Немец понял, что девушка сделает то, что пообещала. Он наблюдал за ней почти четыре года, имел хорошее представление о ее характере и моральных принципах и не сомневался, что она ему не солжет, потому что верно судил о людях.
Перед уходом из гостиной он дал Гаэль буханку хлеба, и она, прижав к груди, как великую драгоценность, понесла ее наверх. Хлеб, и особенно багеты, были редкостью во время войны, их почти невозможно было достать, даже при наличии карточек, поэтому подарок был дорогим.
Оказавшись в безопасности крошечной чердачной комнатки, она разломила буханку и увидела внутри маленький, свернутый в трубку холст, обернутый специальной бумагой. Вынув картину, Гаэль развернула ее и разложила на кровати. Маленький Ренуар. Головка ребенка.
Она долго смотрела на картину, прежде чем снова свернуть и спрятать в ящик комода. Она понимала, что придется поискать тайник получше, тем более если будут еще картины. Что бы подумал отец, если бы узнал, чем она занимается?
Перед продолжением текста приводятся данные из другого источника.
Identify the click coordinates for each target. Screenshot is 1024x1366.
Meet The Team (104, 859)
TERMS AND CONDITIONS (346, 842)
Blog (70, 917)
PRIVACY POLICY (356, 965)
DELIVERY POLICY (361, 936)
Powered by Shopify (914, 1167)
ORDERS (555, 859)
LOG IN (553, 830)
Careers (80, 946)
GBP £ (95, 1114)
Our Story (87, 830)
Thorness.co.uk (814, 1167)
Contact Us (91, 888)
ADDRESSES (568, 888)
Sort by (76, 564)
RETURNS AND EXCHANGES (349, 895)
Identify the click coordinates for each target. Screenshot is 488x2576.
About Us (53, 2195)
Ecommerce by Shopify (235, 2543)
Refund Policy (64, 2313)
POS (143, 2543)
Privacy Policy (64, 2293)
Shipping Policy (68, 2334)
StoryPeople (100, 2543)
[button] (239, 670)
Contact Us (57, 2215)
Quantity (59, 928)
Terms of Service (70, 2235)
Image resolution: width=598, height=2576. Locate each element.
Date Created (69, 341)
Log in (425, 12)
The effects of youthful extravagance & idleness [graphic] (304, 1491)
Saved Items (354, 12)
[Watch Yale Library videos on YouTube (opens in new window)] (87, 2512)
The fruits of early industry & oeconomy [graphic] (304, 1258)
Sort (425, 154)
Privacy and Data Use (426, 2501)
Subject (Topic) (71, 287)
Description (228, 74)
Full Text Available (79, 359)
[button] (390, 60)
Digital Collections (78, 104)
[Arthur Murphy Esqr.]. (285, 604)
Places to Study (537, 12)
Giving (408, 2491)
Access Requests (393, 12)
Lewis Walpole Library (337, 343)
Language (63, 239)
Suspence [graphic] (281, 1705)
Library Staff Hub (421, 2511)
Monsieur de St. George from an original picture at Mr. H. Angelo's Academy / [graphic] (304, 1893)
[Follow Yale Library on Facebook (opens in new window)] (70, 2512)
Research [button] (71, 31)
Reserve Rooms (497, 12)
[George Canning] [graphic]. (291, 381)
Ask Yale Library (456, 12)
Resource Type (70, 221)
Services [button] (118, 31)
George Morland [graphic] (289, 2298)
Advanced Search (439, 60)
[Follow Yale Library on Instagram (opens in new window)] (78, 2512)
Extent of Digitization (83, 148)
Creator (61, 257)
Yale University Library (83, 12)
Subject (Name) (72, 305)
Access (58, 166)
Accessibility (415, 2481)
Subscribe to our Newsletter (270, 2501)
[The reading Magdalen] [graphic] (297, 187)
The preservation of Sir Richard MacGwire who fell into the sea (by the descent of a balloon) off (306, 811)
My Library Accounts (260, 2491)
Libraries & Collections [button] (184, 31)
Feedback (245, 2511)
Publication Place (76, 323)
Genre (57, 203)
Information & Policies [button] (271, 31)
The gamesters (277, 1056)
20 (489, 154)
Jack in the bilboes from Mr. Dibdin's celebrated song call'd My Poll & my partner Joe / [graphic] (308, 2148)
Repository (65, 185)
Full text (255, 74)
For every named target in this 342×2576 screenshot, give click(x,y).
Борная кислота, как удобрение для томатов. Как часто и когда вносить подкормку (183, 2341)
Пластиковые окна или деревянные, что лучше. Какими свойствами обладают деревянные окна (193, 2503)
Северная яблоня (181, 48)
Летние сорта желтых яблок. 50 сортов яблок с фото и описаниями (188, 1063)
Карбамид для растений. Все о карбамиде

Гаэль почему-то казалось, что он бы это одобрил.
Уже в постели девушка размышляла о том, что сказал немец, о его вере в нее, о Ренуаре, лежавшем в комоде. Хлеб с вынутым мякишем она приберегла, чтобы на следующий день покормить мать.
Утром она долго бродила по поместью, прежде чем дошла до отцовской могилы.
— Ну и что ты об этом думаешь, папа? — спросила Гаэль.
Сначала дети, сейчас вот картины… Дети значили для нее гораздо больше и были связаны в первую очередь с Ребеккой и ее семьей, но прятать шедевры, чтобы потом вернуть в Лувр, — тоже своего рода подвиг. Сколько еще он доверит ей, прежде чем немцы уберутся отсюда? Гаэль часто мечтала о том дне, когда дом снова станет принадлежать ее семье и, может, когда-нибудь матери станет легче, а Ребекка вернется домой. Было бы замечательно снова увидеть ее!
По пути с кладбища Гаэль остановилась у садового сарая и решила, что лучшего места для тайника не найти. Здесь за шкафом сухо и прохладно, не найдет никто.
Она подумала о детях, которых прятала здесь на протяжении полутора лет. Матерям приходилось отдавать детей в незнакомые руки, но это все же было лучше, чем отправка в концлагеря, которые открыто называли лагерями смерти, где евреев убивали. Гаэль могла лишь молиться, чтобы Ребекку и ее семью не отослали в такой лагерь.